• [Requirement]:
Render the records below, from the line that contains "42) label: главную" through the line that contains "542) label: Resources", as a JSON list of strings with one string per line and any blank lines omitted.
************
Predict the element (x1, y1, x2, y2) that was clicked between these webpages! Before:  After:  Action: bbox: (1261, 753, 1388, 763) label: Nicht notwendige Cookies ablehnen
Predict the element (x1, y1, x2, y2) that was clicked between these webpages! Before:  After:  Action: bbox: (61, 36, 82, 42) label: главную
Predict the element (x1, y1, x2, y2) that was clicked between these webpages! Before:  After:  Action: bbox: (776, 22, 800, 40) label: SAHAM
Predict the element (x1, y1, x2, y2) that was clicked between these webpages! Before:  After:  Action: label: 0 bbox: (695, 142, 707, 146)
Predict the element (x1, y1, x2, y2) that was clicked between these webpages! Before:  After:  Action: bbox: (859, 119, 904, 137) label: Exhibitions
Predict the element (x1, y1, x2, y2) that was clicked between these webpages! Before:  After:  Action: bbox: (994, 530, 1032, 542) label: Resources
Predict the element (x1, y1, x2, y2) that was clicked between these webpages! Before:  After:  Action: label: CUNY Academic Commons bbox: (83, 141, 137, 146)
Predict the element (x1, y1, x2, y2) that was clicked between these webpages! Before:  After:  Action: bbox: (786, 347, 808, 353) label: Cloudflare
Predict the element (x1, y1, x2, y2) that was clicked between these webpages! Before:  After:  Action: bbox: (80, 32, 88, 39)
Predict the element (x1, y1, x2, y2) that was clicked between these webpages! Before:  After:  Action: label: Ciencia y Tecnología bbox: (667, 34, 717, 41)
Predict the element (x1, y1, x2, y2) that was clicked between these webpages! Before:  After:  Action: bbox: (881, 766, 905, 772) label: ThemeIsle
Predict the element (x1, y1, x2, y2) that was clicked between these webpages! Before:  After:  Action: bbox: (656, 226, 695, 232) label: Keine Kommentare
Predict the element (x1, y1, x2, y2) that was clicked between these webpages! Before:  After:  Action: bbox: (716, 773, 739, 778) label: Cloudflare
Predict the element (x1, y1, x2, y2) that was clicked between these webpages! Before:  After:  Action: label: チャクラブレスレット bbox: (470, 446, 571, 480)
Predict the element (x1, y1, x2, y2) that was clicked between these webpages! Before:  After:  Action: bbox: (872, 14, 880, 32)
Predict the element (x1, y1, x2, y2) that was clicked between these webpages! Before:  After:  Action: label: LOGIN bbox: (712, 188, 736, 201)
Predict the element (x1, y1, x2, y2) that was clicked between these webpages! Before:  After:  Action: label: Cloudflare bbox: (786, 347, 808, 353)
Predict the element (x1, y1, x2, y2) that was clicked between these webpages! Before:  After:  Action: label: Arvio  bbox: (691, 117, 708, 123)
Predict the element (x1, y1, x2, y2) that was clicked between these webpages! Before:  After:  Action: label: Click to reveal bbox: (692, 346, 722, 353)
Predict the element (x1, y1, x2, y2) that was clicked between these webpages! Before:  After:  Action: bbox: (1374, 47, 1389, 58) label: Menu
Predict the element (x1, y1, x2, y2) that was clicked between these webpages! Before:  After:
************
• [Answer for the task]:
[
  "Predict the element (x1, y1, x2, y2) that was clicked between these webpages! Before:  After:  Action: bbox: (61, 36, 82, 42) label: главную",
  "Predict the element (x1, y1, x2, y2) that was clicked between these webpages! Before:  After:  Action: bbox: (776, 22, 800, 40) label: SAHAM",
  "Predict the element (x1, y1, x2, y2) that was clicked between these webpages! Before:  After:  Action: label: 0 bbox: (695, 142, 707, 146)",
  "Predict the element (x1, y1, x2, y2) that was clicked between these webpages! Before:  After:  Action: bbox: (859, 119, 904, 137) label: Exhibitions",
  "Predict the element (x1, y1, x2, y2) that was clicked between these webpages! Before:  After:  Action: bbox: (994, 530, 1032, 542) label: Resources"
]